» TASK PROMPT
Read through the listing, and wherever a line holds the word "table", return it.

» AVAILABLE RECORDS

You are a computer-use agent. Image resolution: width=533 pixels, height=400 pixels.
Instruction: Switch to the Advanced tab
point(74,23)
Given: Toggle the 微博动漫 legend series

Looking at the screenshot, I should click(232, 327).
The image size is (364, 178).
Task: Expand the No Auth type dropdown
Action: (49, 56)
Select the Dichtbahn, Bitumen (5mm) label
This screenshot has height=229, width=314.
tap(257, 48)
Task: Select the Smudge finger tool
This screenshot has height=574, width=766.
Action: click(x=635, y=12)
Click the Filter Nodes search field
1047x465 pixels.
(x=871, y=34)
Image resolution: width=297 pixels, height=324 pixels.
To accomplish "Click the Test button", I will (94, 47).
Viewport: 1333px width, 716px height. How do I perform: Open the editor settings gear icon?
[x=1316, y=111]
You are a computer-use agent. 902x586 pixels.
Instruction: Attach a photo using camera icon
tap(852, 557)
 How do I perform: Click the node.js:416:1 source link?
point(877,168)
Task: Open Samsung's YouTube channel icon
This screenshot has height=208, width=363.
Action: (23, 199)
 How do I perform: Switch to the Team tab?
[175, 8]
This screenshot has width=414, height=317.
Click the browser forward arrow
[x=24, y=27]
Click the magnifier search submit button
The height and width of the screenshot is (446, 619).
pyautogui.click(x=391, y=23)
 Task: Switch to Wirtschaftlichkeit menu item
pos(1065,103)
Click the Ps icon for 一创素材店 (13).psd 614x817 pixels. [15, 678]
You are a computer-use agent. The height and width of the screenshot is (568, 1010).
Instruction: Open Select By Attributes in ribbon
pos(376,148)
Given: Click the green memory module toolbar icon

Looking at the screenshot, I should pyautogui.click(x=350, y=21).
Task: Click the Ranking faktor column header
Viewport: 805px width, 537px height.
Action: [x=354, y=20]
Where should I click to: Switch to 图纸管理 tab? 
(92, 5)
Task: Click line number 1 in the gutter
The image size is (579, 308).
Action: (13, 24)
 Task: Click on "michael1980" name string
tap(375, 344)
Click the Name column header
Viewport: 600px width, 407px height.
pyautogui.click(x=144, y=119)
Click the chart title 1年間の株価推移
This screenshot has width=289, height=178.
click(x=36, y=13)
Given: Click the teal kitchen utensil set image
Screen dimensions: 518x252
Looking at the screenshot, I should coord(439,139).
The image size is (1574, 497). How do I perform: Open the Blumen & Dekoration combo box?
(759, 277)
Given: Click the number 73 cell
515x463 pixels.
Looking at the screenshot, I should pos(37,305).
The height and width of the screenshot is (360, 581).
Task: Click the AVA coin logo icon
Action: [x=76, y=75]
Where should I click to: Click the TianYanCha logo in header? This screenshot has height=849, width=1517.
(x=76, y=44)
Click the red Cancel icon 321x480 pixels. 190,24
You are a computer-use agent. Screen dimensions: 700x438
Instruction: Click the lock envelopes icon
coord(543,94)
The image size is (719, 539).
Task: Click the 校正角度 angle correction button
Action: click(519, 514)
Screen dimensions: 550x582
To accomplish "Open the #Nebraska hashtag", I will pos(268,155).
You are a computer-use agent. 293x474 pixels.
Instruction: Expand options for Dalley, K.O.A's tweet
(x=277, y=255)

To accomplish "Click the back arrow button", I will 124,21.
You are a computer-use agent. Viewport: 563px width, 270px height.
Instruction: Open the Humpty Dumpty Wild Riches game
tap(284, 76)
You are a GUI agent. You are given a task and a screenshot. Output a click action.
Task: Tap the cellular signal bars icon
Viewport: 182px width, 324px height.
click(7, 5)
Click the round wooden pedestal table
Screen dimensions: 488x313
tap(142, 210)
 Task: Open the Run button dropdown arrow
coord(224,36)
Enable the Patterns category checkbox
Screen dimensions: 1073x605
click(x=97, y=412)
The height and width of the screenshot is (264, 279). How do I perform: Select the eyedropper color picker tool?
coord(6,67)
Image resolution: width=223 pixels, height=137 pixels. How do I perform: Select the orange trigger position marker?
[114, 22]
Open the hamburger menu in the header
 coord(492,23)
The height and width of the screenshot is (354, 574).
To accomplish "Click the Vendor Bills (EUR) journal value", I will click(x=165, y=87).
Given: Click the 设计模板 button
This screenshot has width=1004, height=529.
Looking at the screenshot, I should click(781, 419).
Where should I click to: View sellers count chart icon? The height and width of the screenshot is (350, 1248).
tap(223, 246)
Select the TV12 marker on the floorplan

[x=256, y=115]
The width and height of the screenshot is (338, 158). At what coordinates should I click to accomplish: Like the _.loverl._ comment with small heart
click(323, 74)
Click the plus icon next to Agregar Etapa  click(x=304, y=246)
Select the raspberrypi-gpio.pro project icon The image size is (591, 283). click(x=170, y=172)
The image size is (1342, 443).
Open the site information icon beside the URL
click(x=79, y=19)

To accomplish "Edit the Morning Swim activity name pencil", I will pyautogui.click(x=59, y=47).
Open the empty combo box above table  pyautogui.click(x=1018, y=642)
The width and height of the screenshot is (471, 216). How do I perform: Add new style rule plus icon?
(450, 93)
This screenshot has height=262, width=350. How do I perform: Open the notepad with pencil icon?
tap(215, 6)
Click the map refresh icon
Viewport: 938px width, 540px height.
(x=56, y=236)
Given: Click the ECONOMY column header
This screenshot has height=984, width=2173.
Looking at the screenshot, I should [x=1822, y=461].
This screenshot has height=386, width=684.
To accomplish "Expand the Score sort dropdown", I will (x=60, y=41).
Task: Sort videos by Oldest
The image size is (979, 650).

» RESULT BELOW
Click the round wooden pedestal table
Open the empty combo box above table  pyautogui.click(x=1018, y=642)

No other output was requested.